» **Aim of the task**
Exactly as written, output each record given below.

» **Supplied material**

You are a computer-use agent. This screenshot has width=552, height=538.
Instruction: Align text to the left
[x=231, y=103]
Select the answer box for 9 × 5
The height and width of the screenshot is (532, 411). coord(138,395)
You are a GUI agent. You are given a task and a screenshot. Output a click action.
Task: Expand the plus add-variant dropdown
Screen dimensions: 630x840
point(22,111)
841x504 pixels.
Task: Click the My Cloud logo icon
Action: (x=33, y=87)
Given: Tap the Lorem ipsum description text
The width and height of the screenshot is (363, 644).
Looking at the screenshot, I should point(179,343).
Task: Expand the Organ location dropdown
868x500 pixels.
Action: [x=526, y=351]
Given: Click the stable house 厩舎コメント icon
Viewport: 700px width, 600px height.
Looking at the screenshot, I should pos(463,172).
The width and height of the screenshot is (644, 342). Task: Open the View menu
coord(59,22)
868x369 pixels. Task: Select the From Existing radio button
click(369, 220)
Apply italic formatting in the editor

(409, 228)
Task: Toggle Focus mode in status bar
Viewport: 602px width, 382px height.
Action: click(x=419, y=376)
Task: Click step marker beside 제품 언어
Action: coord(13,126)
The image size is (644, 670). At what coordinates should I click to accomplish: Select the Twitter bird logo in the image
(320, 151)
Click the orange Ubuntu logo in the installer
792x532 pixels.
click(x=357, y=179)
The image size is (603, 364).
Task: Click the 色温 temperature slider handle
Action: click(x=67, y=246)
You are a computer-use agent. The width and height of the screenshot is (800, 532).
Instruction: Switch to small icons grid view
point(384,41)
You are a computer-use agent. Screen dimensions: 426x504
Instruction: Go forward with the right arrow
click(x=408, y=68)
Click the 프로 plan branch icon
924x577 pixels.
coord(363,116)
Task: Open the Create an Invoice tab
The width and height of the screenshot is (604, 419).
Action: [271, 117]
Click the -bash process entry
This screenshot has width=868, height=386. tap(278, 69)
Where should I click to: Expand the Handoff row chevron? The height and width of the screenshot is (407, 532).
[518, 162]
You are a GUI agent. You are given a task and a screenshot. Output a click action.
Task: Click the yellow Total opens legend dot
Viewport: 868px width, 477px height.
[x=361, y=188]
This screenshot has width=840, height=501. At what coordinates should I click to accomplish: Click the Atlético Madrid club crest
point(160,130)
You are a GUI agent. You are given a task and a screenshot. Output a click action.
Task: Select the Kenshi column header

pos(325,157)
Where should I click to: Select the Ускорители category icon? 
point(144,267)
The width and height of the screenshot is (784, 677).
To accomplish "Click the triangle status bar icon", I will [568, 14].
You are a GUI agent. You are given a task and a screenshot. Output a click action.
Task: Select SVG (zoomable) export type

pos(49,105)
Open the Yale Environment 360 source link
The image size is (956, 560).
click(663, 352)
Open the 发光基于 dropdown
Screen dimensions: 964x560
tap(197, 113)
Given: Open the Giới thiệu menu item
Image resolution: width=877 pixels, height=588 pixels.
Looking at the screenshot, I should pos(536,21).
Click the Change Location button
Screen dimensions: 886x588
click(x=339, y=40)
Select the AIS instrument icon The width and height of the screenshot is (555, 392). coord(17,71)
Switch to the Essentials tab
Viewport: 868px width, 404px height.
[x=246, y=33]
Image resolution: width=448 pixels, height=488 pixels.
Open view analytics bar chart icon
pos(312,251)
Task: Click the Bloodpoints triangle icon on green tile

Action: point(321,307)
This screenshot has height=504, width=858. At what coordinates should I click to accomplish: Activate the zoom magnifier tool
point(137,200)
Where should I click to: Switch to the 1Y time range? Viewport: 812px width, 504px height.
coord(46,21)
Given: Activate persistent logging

» **Written response**
You are a computer-use agent. This screenshot has width=552, height=538.
Instruction: Align text to the left
[x=231, y=103]
Select the answer box for 9 × 5
The height and width of the screenshot is (532, 411). coord(138,395)
You are a GUI agent. You are given a task and a screenshot. Output a click action.
Task: Expand the plus add-variant dropdown
Screen dimensions: 630x840
point(22,111)
841x504 pixels.
Task: Click the My Cloud logo icon
Action: (x=33, y=87)
Given: Tap the Lorem ipsum description text
The width and height of the screenshot is (363, 644).
Looking at the screenshot, I should point(179,343).
Task: Expand the Organ location dropdown
868x500 pixels.
Action: [x=526, y=351]
Given: Click the stable house 厩舎コメント icon
Viewport: 700px width, 600px height.
Looking at the screenshot, I should pos(463,172).
The width and height of the screenshot is (644, 342). Task: Open the View menu
coord(59,22)
868x369 pixels. Task: Select the From Existing radio button
click(369, 220)
Apply italic formatting in the editor

(409, 228)
Task: Toggle Focus mode in status bar
Viewport: 602px width, 382px height.
Action: click(x=419, y=376)
Task: Click step marker beside 제품 언어
Action: coord(13,126)
The image size is (644, 670). At what coordinates should I click to accomplish: Select the Twitter bird logo in the image
(320, 151)
Click the orange Ubuntu logo in the installer
792x532 pixels.
click(x=357, y=179)
The image size is (603, 364).
Task: Click the 色温 temperature slider handle
Action: click(x=67, y=246)
You are a computer-use agent. The width and height of the screenshot is (800, 532).
Instruction: Switch to small icons grid view
point(384,41)
You are a computer-use agent. Screen dimensions: 426x504
Instruction: Go forward with the right arrow
click(x=408, y=68)
Click the 프로 plan branch icon
924x577 pixels.
coord(363,116)
Task: Open the Create an Invoice tab
The width and height of the screenshot is (604, 419).
Action: [271, 117]
Click the -bash process entry
This screenshot has width=868, height=386. tap(278, 69)
Where should I click to: Expand the Handoff row chevron? The height and width of the screenshot is (407, 532).
[518, 162]
You are a GUI agent. You are given a task and a screenshot. Output a click action.
Task: Click the yellow Total opens legend dot
Viewport: 868px width, 477px height.
[x=361, y=188]
This screenshot has width=840, height=501. At what coordinates should I click to accomplish: Click the Atlético Madrid club crest
point(160,130)
You are a GUI agent. You are given a task and a screenshot. Output a click action.
Task: Select the Kenshi column header

pos(325,157)
Where should I click to: Select the Ускорители category icon? 
point(144,267)
The width and height of the screenshot is (784, 677).
To accomplish "Click the triangle status bar icon", I will [568, 14].
You are a GUI agent. You are given a task and a screenshot. Output a click action.
Task: Select SVG (zoomable) export type

pos(49,105)
Open the Yale Environment 360 source link
The image size is (956, 560).
click(663, 352)
Open the 发光基于 dropdown
Screen dimensions: 964x560
tap(197, 113)
Given: Open the Giới thiệu menu item
Image resolution: width=877 pixels, height=588 pixels.
Looking at the screenshot, I should pos(536,21).
Click the Change Location button
Screen dimensions: 886x588
click(x=339, y=40)
Select the AIS instrument icon The width and height of the screenshot is (555, 392). coord(17,71)
Switch to the Essentials tab
Viewport: 868px width, 404px height.
[x=246, y=33]
Image resolution: width=448 pixels, height=488 pixels.
Open view analytics bar chart icon
pos(312,251)
Task: Click the Bloodpoints triangle icon on green tile

Action: point(321,307)
This screenshot has height=504, width=858. At what coordinates should I click to accomplish: Activate the zoom magnifier tool
point(137,200)
Where should I click to: Switch to the 1Y time range? Viewport: 812px width, 504px height.
coord(46,21)
Given: Activate persistent logging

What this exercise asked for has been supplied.